Anvisa estabelece novas regras para cannabis medicinal no Brasil

Bianca Almeida
Tempo: 2 min.

A Agência Nacional de Vigilância Sanitária (Anvisa) anunciou, em 26 de janeiro de 2026, uma proposta para regulamentar a produção de cannabis medicinal no Brasil. As novas normas abrangem desde o cultivo até a comercialização de produtos derivados, e serão apresentadas à Diretoria Colegiada da Anvisa em 28 de janeiro.
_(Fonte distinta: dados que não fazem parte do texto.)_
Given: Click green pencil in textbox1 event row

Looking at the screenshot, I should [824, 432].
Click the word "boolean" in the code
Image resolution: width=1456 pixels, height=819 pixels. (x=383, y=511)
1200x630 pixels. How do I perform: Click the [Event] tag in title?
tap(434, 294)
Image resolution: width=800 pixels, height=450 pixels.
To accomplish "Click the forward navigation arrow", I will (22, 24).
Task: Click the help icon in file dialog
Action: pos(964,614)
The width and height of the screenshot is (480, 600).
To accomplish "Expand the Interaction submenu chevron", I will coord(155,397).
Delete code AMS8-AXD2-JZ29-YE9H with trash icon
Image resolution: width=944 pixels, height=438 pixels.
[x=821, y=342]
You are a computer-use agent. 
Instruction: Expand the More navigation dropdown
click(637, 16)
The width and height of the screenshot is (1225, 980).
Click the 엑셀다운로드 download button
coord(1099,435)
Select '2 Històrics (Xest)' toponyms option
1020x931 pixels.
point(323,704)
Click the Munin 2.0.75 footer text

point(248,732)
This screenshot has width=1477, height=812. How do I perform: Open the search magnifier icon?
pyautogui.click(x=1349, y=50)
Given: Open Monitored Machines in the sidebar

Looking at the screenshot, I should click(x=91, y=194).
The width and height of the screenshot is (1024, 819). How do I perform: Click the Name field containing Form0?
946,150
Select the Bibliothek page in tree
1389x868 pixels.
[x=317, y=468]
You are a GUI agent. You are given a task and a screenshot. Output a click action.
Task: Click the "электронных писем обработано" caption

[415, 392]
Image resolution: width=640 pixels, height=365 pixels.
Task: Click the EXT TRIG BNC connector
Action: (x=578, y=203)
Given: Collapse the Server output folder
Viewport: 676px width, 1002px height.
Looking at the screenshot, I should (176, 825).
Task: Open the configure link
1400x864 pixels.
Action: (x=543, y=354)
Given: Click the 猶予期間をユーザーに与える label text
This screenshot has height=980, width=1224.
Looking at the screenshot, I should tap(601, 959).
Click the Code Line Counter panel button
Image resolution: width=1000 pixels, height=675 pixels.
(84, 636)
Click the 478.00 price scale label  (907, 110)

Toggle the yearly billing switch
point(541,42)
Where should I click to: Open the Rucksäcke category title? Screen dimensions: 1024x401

A aprovação pode levar à implementação das regras em seis meses, facilitando o acesso aos tratamentos medicinais.

As mudanças propostas incluem a autorização para cultivo de cannabis com teor de THC de até 0,3%, o que é considerado suficiente para efeitos terapêuticos, mas insuficiente para causar efeitos psicoativos. Além disso, laboratórios deverão adotar medidas de segurança para garantir a integridade das pesquisas, enquanto associações de pacientes terão que seguir supervisão técnica para a produção, permitindo à Anvisa avaliar a viabilidade sanitária dos processos.

Essas novas diretrizes atendem a uma determinação do Superior Tribunal de Justiça (STJ), que fixou a responsabilidade da União e da Anvisa na regulamentação da cannabis para fins medicinais e farmacêuticos. O cronograma de implementação, que deveria ter sido concluído em maio de 2026, sofreu atrasos devido à complexidade técnica e à necessidade de articulação entre órgãos públicos, mas representa um passo significativo na regulamentação do setor.